La Suisse n'a pas attendu l'année internationale de l'eau pour s'attaquer au problème. Depuis 2001, la Direction du développement et de la coopération (DDC) finance un vaste projet de gestion intégrée des zones irriguées de la vallée, dont la première phase qui court jusqu'à 2004 est dotée d'un budget de 1,8 million de francs.

Ce programme ambitieux passe par un drastique changement de mentalités au sein d'une population déjà fort désœuvrée. Pour survivre, elle doit consentir à s'impliquer davantage dans un partage de l'or bleu qui se veut plus équitable.

Iskandar Abdullaev, chercheur à l'International Water Management Institute (IWMI) à Tachkent (Ouzbékistan), est l'un des moteurs du projet. Il participait la semaine dernière à un cours s'adressant aux spécialistes de gestion de l'eau de pays en développement, qui se tenait au Centre d'hydrogéologie de Neuchâtel. Vingt-trois Etats se trouvaient représentés à l'événement organisé avec le soutien de la Banque mondiale, du Programme de développement des Nations unies et de l'Institut international d'ingénierie environnementale et hydraulique à Delft (Pays-Bas).

Venus d'Afrique, d'Asie et d'Amérique latine, les 25 participants étaient également formateurs dans leurs propres pays. Et parvenaient à un même constat. Ce n'est pas tant le manque d'or bleu qui préoccupe les esprits, que le mauvais partage des ressources. En clair, les utilisateurs s'ignorent mutuellement, les champs sont irrigués sans tenir compte des besoins des autres membres de la communauté.

Réforme en profondeur

Dès lors, une réforme en profondeur se dessine, en attaquant le problème à sa source: les canaux. Or la population de la vallée de Ferghana, encore fortement influencée par le lourd passé soviétique, a de la peine à se détacher d'une politique hydrologique jadis hautement centralisée et dictée depuis Moscou. «Les cultivateurs se contentaient, à l'époque, de suivre les indications de la coopérative agricole locale, le kolkhoze, et de son chef. Ils n'étaient jamais consultés, déplore Iskandar Abdullaev. Aujourd'hui, on leur demande de s'investir, de se rencontrer.»
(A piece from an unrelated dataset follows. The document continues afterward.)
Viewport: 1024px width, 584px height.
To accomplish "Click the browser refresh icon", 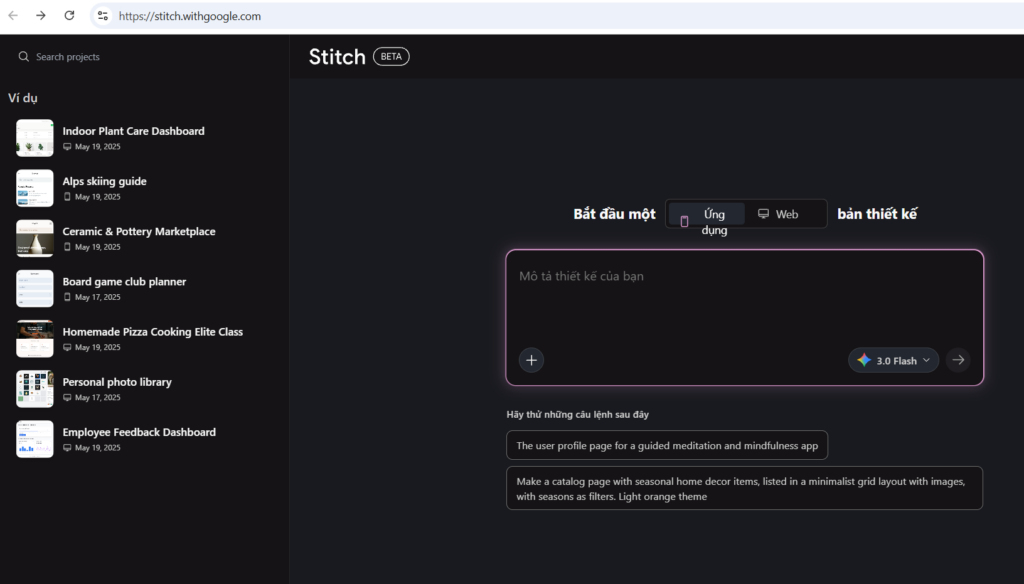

Avec des solutions simples, qui passent par une circulation en boucle à l'intérieur des canaux d'irrigation ou par un épandage de purin régulier dans les champs, les besoins en eau ont diminué de 15 à 20%.
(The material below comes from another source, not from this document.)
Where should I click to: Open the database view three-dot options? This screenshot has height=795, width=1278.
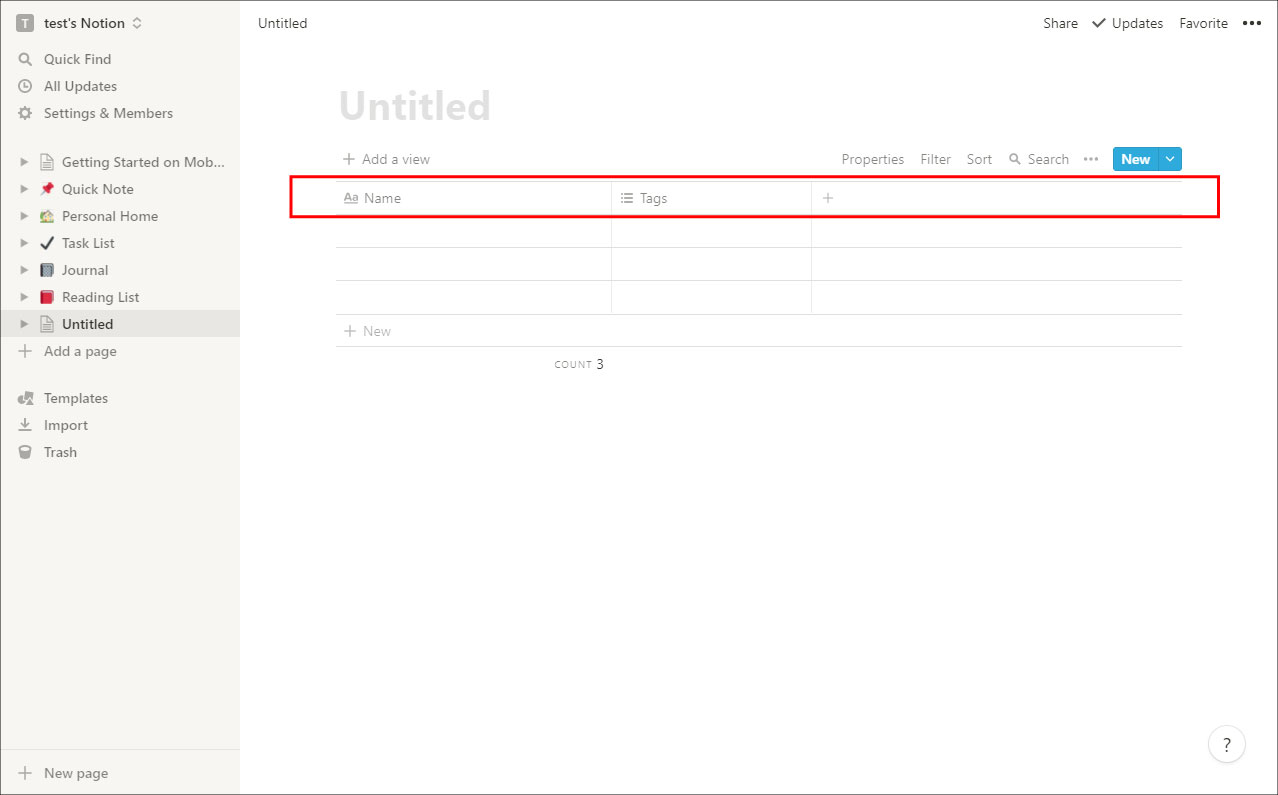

Le deuxième niveau d'action que mènent l'IWMI et la DDC avec le concours de l'ICWC, un organisme qui coordonne les activités de gestion de l'eau en Asie centrale, concerne la mise en place d'associations regroupant tous les utilisateurs situés autour d'un même bassin. L'enjeu est un partage équitable des ressources hydrologiques.